SUR CE,
Sur la recevabilité de l'appel
En vertu de l'article R 743-10 du code de l'entrée et du séjour des étrangers et du droit d'asile, l'ordonnance du magistrat du siège du tribunal judiciaire est susceptible d'appel devant le premier président dans les 24 heures de son prononcé, ce délai courant à compter de sa notification à l'étranger lorsque celui-ci n'assiste pas à l'audience. Le délai ainsi prévu est calculé et prorogé conformément aux articles 640 et 642 du code de procédure civile.
L'article R 743-11 du même code prévoit qu'à peine d'irrecevabilité, la déclaration d'appel est motivée.
En l'espèce, l'appel a été interjeté dans les délais légaux et il est motivé. Il doit être déclaré recevable.
Sur la recevabilité de la requête
L'article L.742-1 du CESEDA dispose que le maintien en rétention au-delà de quatre-vingt-seize heures à compter de la notification de la décision de placement initiale peut être autorisé, dans les conditions prévues au présent titre, par le magistrat du siège du tribunal judiciaire saisi à cette fin par l'autorité administrative.
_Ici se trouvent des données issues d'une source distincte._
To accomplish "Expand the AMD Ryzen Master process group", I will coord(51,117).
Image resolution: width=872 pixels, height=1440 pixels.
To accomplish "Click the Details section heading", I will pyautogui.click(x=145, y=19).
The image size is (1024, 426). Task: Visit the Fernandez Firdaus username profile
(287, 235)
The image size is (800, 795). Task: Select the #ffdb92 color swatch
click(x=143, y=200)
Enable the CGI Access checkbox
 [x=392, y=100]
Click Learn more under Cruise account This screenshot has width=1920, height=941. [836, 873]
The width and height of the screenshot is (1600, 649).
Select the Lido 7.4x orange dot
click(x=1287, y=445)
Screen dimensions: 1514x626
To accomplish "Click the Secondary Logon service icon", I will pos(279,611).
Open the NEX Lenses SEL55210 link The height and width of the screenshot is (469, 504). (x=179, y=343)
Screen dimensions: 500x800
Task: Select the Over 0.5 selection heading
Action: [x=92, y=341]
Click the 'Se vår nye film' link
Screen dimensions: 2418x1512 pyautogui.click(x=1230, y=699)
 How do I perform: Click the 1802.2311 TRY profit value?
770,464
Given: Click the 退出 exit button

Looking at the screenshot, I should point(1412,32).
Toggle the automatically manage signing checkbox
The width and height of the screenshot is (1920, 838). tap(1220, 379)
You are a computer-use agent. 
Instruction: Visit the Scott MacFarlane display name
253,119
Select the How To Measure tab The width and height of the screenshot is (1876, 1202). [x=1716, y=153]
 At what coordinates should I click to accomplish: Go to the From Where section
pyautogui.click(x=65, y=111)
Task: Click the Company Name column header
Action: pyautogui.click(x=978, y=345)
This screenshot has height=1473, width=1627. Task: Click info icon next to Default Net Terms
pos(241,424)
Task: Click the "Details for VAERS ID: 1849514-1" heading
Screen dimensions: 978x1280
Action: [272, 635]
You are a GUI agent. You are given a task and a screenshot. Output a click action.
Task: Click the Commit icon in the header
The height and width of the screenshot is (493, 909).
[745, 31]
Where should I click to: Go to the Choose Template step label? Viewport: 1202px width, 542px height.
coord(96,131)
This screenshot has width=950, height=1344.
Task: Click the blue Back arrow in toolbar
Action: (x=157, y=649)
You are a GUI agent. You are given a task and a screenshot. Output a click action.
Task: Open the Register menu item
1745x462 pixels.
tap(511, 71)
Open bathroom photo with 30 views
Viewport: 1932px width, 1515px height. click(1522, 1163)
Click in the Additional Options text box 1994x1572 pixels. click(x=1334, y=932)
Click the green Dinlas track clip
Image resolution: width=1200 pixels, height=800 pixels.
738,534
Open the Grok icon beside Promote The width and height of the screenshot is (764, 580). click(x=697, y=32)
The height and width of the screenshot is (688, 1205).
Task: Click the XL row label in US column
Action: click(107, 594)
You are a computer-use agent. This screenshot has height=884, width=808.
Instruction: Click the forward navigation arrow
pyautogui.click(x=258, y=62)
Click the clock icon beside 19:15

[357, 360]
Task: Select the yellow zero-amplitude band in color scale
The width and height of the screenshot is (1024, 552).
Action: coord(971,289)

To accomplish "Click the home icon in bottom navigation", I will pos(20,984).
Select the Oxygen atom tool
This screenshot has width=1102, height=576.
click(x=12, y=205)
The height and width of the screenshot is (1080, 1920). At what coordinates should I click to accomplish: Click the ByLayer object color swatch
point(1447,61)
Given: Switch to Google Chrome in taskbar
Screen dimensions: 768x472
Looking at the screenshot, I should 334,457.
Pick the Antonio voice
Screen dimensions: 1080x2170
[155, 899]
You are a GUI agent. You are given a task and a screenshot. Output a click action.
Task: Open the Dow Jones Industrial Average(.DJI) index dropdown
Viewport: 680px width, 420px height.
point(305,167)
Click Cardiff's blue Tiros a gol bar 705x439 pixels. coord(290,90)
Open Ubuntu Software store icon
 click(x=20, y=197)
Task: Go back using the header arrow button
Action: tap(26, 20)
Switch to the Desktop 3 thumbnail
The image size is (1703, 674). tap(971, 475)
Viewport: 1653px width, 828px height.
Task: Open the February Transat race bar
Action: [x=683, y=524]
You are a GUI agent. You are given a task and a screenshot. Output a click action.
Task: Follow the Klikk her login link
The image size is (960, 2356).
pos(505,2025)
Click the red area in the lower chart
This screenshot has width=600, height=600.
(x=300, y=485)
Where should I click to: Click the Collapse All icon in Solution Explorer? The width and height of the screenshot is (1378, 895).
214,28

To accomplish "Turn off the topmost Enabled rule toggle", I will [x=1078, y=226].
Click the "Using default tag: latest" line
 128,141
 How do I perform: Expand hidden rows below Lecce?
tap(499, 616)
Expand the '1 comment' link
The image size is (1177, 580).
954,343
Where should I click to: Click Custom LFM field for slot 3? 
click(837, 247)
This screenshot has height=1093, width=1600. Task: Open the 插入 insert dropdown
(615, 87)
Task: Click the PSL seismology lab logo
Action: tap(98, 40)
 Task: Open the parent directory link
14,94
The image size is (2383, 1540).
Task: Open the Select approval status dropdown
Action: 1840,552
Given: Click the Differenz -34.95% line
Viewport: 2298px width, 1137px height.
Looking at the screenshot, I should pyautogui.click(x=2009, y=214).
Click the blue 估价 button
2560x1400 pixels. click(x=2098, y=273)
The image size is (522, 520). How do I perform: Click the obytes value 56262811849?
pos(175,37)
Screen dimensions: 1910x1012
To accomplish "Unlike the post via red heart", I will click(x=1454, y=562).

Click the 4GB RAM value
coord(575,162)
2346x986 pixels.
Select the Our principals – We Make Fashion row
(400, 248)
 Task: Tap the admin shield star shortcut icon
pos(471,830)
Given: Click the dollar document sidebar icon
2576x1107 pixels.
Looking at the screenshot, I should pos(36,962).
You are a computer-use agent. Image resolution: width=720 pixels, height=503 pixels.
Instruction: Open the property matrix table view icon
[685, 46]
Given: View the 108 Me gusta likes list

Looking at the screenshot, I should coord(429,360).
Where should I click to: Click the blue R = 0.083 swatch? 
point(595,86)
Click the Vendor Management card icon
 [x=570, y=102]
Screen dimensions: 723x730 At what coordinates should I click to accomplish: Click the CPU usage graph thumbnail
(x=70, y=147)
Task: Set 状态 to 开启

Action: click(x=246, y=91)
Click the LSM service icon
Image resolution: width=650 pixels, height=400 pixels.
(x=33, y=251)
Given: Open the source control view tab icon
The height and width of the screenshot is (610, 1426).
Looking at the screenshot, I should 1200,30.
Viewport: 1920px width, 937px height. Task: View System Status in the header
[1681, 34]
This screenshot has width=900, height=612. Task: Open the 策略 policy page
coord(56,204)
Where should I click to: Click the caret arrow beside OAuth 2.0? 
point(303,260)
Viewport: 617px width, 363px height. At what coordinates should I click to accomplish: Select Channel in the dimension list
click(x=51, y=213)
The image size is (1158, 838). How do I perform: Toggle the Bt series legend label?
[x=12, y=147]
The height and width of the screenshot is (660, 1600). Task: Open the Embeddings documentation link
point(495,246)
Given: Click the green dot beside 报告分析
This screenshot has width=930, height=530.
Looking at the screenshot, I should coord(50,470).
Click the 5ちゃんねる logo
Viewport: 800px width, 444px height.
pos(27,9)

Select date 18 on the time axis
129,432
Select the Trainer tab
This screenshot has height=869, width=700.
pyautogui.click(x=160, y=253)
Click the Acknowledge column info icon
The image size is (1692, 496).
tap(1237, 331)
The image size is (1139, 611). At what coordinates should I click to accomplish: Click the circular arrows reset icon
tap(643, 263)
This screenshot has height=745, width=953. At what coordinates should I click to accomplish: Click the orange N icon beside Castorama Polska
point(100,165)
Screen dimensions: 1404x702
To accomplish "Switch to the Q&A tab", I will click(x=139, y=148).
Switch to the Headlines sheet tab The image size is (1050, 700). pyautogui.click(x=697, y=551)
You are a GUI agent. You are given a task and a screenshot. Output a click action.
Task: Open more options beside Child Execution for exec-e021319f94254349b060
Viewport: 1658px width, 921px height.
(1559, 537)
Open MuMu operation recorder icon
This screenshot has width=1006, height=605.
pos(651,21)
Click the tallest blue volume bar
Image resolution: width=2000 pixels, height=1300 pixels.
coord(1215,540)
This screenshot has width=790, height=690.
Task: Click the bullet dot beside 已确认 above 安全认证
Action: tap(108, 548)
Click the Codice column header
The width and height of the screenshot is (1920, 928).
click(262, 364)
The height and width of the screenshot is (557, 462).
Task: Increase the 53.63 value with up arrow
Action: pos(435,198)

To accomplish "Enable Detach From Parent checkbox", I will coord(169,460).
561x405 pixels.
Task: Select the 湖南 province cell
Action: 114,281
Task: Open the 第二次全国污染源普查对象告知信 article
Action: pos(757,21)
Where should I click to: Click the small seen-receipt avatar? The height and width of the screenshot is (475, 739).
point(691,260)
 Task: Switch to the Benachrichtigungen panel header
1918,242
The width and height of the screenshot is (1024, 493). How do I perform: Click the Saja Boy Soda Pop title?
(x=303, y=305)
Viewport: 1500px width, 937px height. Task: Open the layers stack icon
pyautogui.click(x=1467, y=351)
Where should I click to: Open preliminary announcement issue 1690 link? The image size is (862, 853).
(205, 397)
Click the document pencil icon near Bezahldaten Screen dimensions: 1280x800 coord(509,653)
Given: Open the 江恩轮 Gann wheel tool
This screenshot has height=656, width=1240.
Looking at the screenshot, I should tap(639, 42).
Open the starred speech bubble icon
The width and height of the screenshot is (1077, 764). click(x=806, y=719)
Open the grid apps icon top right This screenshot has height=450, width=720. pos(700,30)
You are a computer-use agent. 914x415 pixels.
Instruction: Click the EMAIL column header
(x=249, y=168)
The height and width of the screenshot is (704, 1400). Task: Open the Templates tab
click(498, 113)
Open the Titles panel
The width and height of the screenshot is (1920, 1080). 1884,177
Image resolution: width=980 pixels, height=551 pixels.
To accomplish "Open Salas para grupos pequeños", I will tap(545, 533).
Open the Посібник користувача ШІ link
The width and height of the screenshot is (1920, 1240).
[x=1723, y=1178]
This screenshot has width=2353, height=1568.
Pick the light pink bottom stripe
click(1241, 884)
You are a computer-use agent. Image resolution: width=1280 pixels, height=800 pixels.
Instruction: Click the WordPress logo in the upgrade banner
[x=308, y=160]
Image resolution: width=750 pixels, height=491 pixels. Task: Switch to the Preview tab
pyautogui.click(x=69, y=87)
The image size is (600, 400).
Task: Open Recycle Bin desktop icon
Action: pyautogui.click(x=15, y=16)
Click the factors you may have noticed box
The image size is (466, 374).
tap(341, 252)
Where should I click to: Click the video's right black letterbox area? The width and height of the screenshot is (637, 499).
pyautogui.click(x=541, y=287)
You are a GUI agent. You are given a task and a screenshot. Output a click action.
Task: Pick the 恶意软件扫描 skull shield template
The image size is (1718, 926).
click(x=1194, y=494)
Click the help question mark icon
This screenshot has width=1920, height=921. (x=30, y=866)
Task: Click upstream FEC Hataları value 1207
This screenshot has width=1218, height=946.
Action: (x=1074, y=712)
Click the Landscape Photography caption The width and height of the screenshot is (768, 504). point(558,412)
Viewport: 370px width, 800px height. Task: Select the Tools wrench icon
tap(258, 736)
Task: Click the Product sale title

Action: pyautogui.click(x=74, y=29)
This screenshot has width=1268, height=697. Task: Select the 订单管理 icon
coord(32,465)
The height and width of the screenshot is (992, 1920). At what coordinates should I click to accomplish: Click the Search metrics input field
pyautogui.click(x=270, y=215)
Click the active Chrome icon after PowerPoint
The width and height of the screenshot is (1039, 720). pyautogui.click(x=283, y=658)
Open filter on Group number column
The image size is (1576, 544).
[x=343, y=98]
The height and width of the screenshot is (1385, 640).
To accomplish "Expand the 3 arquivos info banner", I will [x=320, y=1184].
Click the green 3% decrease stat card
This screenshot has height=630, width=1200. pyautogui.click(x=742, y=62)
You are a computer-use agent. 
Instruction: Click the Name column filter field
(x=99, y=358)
L'article R.743-2 du CESEDA prévoit que : A peine d'irrecevabilité, la requête est motivée, datée et signée, selon le cas, par l'étranger ou son représentant ou par l'autorité administrative qui a ordonné le placement en rétention. Lorsque la requête est formée par l'autorité administrative, elle est accompagnée de toutes pièces justificatives utiles, notamment une copie du registre prévu à l'article L744-2. Lorsque la requête est formée par l'étranger ou son représentant, la décision attaquée est produite par l'administration. Il en est de même, sur la demande du juge des libertés et de la détention, de la copie du registre.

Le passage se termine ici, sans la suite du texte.